=== Given entries ===

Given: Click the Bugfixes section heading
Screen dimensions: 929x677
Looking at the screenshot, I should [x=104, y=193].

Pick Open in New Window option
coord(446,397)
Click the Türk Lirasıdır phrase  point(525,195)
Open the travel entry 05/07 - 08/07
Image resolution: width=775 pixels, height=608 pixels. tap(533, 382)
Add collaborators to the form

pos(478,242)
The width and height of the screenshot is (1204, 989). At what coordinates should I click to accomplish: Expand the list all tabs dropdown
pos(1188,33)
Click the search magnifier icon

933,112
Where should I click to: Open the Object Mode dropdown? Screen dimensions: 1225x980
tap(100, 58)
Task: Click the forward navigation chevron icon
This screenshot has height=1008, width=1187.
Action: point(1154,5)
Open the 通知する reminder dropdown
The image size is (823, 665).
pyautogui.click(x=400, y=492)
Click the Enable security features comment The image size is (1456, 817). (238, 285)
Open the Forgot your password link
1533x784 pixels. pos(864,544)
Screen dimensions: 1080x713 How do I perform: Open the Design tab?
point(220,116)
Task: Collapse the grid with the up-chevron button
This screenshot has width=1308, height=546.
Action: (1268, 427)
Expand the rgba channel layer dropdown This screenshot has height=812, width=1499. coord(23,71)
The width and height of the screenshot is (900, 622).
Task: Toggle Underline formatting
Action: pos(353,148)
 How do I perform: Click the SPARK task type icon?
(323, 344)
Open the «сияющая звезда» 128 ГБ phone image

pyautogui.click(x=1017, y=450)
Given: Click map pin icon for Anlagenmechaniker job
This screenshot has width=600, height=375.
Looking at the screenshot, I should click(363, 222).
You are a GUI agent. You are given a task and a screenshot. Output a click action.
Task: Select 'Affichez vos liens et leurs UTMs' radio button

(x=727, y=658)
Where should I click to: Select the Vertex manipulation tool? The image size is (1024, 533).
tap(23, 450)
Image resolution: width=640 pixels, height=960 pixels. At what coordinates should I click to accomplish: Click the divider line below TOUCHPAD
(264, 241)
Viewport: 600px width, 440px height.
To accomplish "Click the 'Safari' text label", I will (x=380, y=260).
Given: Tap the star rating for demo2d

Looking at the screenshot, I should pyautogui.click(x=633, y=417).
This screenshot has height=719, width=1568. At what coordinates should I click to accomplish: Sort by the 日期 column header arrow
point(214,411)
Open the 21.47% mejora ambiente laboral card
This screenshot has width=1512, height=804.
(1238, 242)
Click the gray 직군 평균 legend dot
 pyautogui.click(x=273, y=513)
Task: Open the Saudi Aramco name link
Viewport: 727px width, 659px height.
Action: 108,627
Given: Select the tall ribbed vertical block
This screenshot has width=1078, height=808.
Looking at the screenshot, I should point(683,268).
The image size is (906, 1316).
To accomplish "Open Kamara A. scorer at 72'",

===

Work to complete => Please repeat each line above exactly.

Completed exercise =>
Given: Click the Bugfixes section heading
Screen dimensions: 929x677
Looking at the screenshot, I should [x=104, y=193].

Pick Open in New Window option
coord(446,397)
Click the Türk Lirasıdır phrase  point(525,195)
Open the travel entry 05/07 - 08/07
Image resolution: width=775 pixels, height=608 pixels. tap(533, 382)
Add collaborators to the form

pos(478,242)
The width and height of the screenshot is (1204, 989). At what coordinates should I click to accomplish: Expand the list all tabs dropdown
pos(1188,33)
Click the search magnifier icon

933,112
Where should I click to: Open the Object Mode dropdown? Screen dimensions: 1225x980
tap(100, 58)
Task: Click the forward navigation chevron icon
This screenshot has height=1008, width=1187.
Action: point(1154,5)
Open the 通知する reminder dropdown
The image size is (823, 665).
pyautogui.click(x=400, y=492)
Click the Enable security features comment The image size is (1456, 817). (238, 285)
Open the Forgot your password link
1533x784 pixels. pos(864,544)
Screen dimensions: 1080x713 How do I perform: Open the Design tab?
point(220,116)
Task: Collapse the grid with the up-chevron button
This screenshot has width=1308, height=546.
Action: (1268, 427)
Expand the rgba channel layer dropdown This screenshot has height=812, width=1499. coord(23,71)
The width and height of the screenshot is (900, 622).
Task: Toggle Underline formatting
Action: pos(353,148)
 How do I perform: Click the SPARK task type icon?
(323, 344)
Open the «сияющая звезда» 128 ГБ phone image

pyautogui.click(x=1017, y=450)
Given: Click map pin icon for Anlagenmechaniker job
This screenshot has width=600, height=375.
Looking at the screenshot, I should click(363, 222).
You are a GUI agent. You are given a task and a screenshot. Output a click action.
Task: Select 'Affichez vos liens et leurs UTMs' radio button

(x=727, y=658)
Where should I click to: Select the Vertex manipulation tool? The image size is (1024, 533).
tap(23, 450)
Image resolution: width=640 pixels, height=960 pixels. At what coordinates should I click to accomplish: Click the divider line below TOUCHPAD
(264, 241)
Viewport: 600px width, 440px height.
To accomplish "Click the 'Safari' text label", I will (x=380, y=260).
Given: Tap the star rating for demo2d

Looking at the screenshot, I should pyautogui.click(x=633, y=417).
This screenshot has height=719, width=1568. At what coordinates should I click to accomplish: Sort by the 日期 column header arrow
point(214,411)
Open the 21.47% mejora ambiente laboral card
This screenshot has width=1512, height=804.
(1238, 242)
Click the gray 직군 평균 legend dot
 pyautogui.click(x=273, y=513)
Task: Open the Saudi Aramco name link
Viewport: 727px width, 659px height.
Action: 108,627
Given: Select the tall ribbed vertical block
This screenshot has width=1078, height=808.
Looking at the screenshot, I should point(683,268).
The image size is (906, 1316).
To accomplish "Open Kamara A. scorer at 72'",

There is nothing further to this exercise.